She told Sky News's Sophy Ridge on Sunday: "The theoretical idea that you can have one simple benefit rather than people having to apply for lots of benefits always appealed to me in theory.

"The problem with Universal Credit now is, under this Government, is it is being used to cut people's benefits - to penalise people for having too many children, to penalise the disabled and other vulnerable people.

"The notion of a simpler benefits system - great idea, but not if you are adding austerity to it."

Speaking on the BBC's Andrew Marr Show, shadow foreign secretary Emily Thornberry called for a root and branch review of Universal Credit, which she said was "unfair".

Ms Thornberry said former chancellor George Osborne had used it as "a vehicle for cuts because it's so complex you could introduce a whole load of cuts and nobody would notice".

She added: "We must not come out of austerity on the backs of the poor.

"This is wrong, it's fundamentally wrong."

Health Secretary Matt Hancock defended the system, telling the Andrew Marr Show: "I have seen the Universal Credit in operation in my own constituency, where I have had no letters on it at all, whereas you normally get a pretty good feel for how much of a problem there is.

"Also I have sat there with the work coaches meeting people who are on Universal Credit and seen how the way that it works means that people can be helped into work much more."
☆ ☆ ☆ ☆ ☆
- _Short task 1_: In the Universal Credit extract, what position does Emily Thornberry hold?
- _Short task 2_: Transcribe everything in the Universal Credit extract from "Speaking on the" down to "of the poor.".
☆ ☆ ☆ ☆ ☆
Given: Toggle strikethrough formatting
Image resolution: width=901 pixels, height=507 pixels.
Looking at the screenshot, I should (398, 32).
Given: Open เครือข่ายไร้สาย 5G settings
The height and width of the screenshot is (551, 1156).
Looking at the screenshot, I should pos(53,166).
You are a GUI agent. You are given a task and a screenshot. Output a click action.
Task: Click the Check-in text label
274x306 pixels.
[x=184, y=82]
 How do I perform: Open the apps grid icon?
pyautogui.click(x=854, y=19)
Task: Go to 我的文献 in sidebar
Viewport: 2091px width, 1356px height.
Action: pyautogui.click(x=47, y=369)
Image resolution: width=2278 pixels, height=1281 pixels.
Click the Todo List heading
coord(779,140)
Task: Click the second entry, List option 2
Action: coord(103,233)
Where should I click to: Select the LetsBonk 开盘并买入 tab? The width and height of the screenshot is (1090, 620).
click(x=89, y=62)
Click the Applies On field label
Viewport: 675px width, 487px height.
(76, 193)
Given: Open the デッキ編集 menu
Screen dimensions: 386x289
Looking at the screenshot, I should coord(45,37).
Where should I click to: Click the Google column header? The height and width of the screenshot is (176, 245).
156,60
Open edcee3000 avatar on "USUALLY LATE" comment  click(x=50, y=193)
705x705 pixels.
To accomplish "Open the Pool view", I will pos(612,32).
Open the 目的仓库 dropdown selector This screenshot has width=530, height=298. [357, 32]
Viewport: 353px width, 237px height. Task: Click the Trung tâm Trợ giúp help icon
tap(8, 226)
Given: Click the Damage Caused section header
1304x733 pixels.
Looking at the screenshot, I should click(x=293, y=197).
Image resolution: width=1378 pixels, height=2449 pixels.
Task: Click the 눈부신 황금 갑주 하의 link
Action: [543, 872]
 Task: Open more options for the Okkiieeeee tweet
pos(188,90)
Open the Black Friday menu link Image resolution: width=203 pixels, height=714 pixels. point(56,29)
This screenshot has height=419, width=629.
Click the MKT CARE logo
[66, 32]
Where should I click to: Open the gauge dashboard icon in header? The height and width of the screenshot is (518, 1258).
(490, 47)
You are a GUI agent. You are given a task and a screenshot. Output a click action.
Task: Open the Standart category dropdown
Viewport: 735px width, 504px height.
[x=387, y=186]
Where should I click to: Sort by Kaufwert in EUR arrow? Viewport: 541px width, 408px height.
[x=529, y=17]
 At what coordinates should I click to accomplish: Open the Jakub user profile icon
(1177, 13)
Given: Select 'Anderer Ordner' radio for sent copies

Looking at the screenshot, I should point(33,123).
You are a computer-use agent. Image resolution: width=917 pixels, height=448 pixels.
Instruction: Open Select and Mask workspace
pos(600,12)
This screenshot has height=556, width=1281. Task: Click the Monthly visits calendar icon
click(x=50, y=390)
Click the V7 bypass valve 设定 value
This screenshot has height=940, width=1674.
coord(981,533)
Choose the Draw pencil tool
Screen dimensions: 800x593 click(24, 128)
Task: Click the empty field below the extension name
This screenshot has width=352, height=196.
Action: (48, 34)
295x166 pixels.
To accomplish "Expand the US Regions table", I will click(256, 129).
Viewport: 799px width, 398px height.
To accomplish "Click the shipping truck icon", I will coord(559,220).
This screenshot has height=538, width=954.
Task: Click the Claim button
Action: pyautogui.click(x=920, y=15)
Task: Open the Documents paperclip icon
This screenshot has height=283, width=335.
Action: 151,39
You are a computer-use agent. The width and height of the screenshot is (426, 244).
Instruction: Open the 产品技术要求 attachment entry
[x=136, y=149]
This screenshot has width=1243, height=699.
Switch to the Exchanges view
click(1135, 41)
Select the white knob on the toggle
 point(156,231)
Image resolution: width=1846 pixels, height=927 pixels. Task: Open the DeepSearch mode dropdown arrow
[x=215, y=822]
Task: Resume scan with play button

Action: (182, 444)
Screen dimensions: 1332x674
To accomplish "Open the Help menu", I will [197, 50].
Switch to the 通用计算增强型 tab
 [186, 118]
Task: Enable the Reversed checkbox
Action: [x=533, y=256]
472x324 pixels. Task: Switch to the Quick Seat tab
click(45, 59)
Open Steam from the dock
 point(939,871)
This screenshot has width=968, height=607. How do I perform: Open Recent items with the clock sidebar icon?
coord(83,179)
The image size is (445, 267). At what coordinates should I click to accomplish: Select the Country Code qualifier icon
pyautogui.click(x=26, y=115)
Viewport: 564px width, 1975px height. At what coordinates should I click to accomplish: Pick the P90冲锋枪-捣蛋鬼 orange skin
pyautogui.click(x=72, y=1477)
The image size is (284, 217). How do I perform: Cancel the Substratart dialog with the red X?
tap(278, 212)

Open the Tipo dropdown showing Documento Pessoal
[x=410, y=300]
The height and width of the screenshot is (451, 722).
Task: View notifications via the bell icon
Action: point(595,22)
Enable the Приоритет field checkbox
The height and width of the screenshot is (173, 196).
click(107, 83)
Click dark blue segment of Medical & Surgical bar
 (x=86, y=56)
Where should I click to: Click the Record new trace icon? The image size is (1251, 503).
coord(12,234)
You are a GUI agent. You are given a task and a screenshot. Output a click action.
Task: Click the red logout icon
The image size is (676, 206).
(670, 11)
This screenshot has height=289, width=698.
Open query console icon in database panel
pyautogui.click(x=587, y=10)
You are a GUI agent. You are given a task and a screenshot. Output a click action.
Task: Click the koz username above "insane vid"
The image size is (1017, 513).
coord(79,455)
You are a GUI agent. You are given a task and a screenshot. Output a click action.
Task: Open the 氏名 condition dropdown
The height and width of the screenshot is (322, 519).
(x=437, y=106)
☆ ☆ ☆ ☆ ☆
- _Written answer 1_: Shadow foreign secretary.

- _Written answer 2_:
Speaking on the BBC's Andrew Marr Show, shadow foreign secretary Emily Thornberry called for a root and branch review of Universal Credit, which she said was "unfair".

Ms Thornberry said former chancellor George Osborne had used it as "a vehicle for cuts because it's so complex you could introduce a whole load of cuts and nobody would notice".

She added: "We must not come out of austerity on the backs of the poor.